▶ _Supplied records_
=====

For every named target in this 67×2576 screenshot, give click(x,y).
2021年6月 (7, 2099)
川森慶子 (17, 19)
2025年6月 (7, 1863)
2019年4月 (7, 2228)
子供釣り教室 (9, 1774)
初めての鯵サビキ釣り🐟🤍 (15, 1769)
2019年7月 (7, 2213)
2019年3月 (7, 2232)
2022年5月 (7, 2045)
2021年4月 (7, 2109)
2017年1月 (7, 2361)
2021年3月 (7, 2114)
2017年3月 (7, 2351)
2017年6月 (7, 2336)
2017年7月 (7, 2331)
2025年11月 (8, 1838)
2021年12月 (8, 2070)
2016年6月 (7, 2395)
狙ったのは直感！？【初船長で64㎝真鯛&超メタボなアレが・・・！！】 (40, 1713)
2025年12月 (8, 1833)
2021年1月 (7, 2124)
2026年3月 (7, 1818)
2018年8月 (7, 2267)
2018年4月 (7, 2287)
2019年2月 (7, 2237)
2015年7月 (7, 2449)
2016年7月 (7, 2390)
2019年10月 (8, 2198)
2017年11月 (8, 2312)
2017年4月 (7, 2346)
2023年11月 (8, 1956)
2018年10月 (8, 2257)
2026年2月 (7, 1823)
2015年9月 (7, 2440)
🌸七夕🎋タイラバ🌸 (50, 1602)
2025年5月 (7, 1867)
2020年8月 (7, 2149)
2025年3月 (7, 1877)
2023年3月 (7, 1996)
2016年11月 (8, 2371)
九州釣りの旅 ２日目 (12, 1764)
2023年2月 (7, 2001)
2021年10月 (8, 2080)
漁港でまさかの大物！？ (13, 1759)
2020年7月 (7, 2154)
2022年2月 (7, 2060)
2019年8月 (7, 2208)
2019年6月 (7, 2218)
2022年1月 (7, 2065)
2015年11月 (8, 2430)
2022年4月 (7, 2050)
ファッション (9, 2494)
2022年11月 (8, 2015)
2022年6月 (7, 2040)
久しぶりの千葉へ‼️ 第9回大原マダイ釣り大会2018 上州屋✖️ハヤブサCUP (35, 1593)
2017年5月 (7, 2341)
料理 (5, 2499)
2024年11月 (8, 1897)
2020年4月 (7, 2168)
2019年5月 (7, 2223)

=====

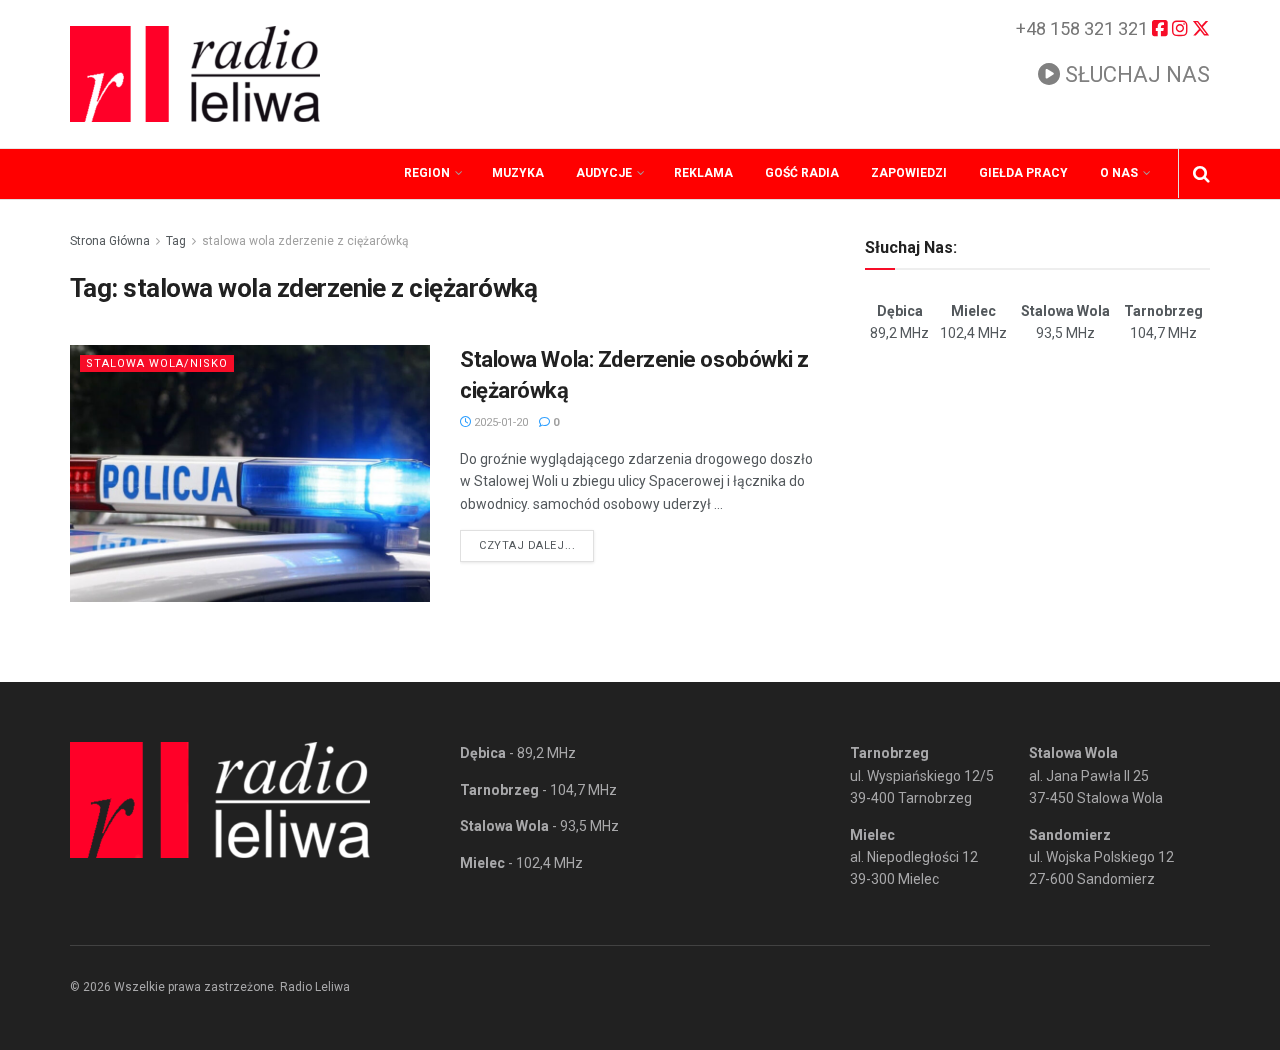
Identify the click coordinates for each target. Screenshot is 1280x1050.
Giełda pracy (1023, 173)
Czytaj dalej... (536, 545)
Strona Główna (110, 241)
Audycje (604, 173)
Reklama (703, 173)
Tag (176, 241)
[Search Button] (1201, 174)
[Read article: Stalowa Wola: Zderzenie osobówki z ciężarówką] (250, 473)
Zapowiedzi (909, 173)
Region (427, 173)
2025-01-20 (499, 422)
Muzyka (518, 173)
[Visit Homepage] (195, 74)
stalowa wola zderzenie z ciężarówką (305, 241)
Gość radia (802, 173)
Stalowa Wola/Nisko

=====

▶ _Instructions for the task_
Retype exactly, and only, the lines above from the one where "2019年3月 (7, 2232)" occurs up to and including the one where "2019年5月 (7, 2223)" occurs.

▶ _Solution below_
2019年3月 (7, 2232)
2022年5月 (7, 2045)
2021年4月 (7, 2109)
2017年1月 (7, 2361)
2021年3月 (7, 2114)
2017年3月 (7, 2351)
2017年6月 (7, 2336)
2017年7月 (7, 2331)
2025年11月 (8, 1838)
2021年12月 (8, 2070)
2016年6月 (7, 2395)
狙ったのは直感！？【初船長で64㎝真鯛&超メタボなアレが・・・！！】 (40, 1713)
2025年12月 (8, 1833)
2021年1月 (7, 2124)
2026年3月 (7, 1818)
2018年8月 (7, 2267)
2018年4月 (7, 2287)
2019年2月 (7, 2237)
2015年7月 (7, 2449)
2016年7月 (7, 2390)
2019年10月 (8, 2198)
2017年11月 (8, 2312)
2017年4月 (7, 2346)
2023年11月 (8, 1956)
2018年10月 (8, 2257)
2026年2月 (7, 1823)
2015年9月 (7, 2440)
🌸七夕🎋タイラバ🌸 (50, 1602)
2025年5月 (7, 1867)
2020年8月 (7, 2149)
2025年3月 (7, 1877)
2023年3月 (7, 1996)
2016年11月 (8, 2371)
九州釣りの旅 ２日目 (12, 1764)
2023年2月 (7, 2001)
2021年10月 (8, 2080)
漁港でまさかの大物！？ (13, 1759)
2020年7月 (7, 2154)
2022年2月 (7, 2060)
2019年8月 (7, 2208)
2019年6月 (7, 2218)
2022年1月 (7, 2065)
2015年11月 (8, 2430)
2022年4月 (7, 2050)
ファッション (9, 2494)
2022年11月 (8, 2015)
2022年6月 (7, 2040)
久しぶりの千葉へ‼️ 第9回大原マダイ釣り大会2018 上州屋✖️ハヤブサCUP (35, 1593)
2017年5月 (7, 2341)
料理 (5, 2499)
2024年11月 (8, 1897)
2020年4月 (7, 2168)
2019年5月 (7, 2223)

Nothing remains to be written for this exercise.